L’attenzione al fenomeno da parte degli esperti è altissima ma la preoccupazione è ad oggi bassa: non si registra infatti un aumento anomalo del numero di epatiti di origine virali da virus minori rispetto a quelle che di norma si osservano in Italia. Questo dato fa ben sperare, anche grazie all’impegno e alle importanti misure di ‘sicurezza’ adottate dagli epatologi e epatologi pediatri sul territorio. «L’attenzione è tale – spiega il dottor Pier Luigi Calvo, epatologo, responsabile della Gastroenterologia Pediatrica del Presidio Regina Margherita dell’AOU Città della Salute e della Scienza di Torino – che l’Italia risulterà il primo paese in Europa, Inghilterra esclusa, per numero di casi segnalati: attualmente sono 35 di cui 12 in Lombardia e 6 in Piemonte, tutti riferibili a bambini sotto i 16 anni, con transaminasi >500 (solidamente si aggirano a 20-30), quasi tutti senza segni di insufficienza epatica».

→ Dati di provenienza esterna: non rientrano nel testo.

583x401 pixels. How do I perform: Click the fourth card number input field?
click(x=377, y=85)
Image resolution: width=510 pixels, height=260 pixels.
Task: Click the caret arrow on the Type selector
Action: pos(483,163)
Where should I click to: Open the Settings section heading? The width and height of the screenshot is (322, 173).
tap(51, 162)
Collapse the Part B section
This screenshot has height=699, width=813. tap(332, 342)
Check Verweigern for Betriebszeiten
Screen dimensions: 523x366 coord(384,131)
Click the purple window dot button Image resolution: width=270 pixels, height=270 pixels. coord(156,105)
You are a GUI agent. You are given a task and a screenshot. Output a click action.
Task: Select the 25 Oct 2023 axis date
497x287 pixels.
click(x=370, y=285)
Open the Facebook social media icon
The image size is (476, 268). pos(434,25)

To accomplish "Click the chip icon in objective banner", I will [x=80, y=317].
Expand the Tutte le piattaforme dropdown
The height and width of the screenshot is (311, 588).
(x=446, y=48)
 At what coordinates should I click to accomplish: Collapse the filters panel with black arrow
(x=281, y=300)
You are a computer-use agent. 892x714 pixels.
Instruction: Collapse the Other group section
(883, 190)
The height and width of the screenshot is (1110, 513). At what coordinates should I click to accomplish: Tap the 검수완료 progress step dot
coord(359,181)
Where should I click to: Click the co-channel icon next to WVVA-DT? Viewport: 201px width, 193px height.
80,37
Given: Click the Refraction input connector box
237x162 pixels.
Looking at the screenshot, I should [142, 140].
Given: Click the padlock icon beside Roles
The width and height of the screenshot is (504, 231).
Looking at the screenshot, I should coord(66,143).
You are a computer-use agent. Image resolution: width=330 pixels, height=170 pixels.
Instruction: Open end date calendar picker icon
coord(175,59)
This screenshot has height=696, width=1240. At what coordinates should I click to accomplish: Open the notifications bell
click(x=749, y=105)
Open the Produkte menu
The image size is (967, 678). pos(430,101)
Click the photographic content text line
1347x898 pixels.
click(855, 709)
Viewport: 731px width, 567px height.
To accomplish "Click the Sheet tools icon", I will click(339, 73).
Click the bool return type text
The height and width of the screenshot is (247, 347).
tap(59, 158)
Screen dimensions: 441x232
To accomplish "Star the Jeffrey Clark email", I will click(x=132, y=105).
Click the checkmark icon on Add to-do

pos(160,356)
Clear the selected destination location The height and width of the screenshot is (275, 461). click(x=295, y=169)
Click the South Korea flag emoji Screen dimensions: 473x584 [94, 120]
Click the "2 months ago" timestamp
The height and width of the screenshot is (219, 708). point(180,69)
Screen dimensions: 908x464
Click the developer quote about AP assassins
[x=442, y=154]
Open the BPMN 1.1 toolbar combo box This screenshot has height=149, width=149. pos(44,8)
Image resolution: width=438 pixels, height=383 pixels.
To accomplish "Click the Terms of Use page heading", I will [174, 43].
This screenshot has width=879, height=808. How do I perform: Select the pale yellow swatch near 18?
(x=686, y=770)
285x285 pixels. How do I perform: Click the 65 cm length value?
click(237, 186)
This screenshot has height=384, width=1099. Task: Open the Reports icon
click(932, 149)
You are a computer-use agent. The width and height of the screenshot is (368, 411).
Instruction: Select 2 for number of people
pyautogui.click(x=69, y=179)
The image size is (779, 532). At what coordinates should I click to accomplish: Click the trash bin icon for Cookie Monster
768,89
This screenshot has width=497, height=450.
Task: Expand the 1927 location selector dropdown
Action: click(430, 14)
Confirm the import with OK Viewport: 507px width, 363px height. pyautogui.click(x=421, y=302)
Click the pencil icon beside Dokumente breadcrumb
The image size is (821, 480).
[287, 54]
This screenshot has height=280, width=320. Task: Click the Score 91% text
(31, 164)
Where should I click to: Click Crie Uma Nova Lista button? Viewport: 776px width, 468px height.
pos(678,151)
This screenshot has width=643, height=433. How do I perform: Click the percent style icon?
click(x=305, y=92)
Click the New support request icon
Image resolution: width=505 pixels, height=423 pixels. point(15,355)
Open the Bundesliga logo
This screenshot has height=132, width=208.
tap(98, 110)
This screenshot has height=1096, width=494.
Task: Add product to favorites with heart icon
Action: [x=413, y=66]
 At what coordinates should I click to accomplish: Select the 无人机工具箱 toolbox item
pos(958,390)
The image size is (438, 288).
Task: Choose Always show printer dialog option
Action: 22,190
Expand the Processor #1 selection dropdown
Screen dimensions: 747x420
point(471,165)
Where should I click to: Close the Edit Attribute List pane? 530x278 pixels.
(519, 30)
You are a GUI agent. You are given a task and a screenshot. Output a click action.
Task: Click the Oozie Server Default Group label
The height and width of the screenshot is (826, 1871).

I casi che devono maggiormente preoccupare, tra quelli segnalati, sono quelli che interessano bambini sotto i 6 anni che presentano dolore addominale, vomito, diarrea, ittero (colorito giallo della pelle) e transaminasi alte: così si sono presentati molti dei casi che hanno portato poi ad una indicazione al trapianto di fegato in Inghilterra. «L’“anomalia” – prosegue l’esperto – riguarda il fatto che non si tratta delle classiche epatiti di tipo A, B, C o E da cui l’interesse a raccogliere quante più informazioni possibili, monitorando il fenomeno per capire cosa stia succedendo. I dati raccolti in Italia finora rassicurano e non vi è alcun allarme che i casi attuali siano riferibili a un fenomeno anomalo per numeri e manifestazioni».
Sull’evento si sono fatte, comunque, varie ipotesi e la più probabile riguarda il coinvolgimento di un adenovirus: dei 163 casi oggi globalmente registrati, 126 sono stati testati per adenovirus e 91 sono risultati riconducibili ad esso. «Si ritiene, pertanto – conclude Calvo – che possa trattarsi di una “normale” infezione da adenovirus. Dopo il periodo di lock-down abbiamo assistito a un aumento delle infezioni virali soprattutto in bambini molto piccoli, dunque la mancata esposizione a agenti virali potrebbe essere una spiegazione plausibile. Oppure si sta pensando a una suscettibilità anomala, maggiore, da parte dell’ospite dovuta a una precedente infezione da Sars-CoV-2 che fungerebbe da fattore scatenante, ma l’ipotesi resta meno probabile. Il vaccino non ha alcuna (cor)relazione con l’epatite, infatti la maggior parte dei bambini non era vaccinato».
In attesa di informazioni più precise, si continua a tenere alto il livello di sorveglianza, aumentando se necessario le misure di attenzione adottate. Come si stima possa evolvere la situazione? Difficile fare previsioni certe, come Covid-19 ha insegnato.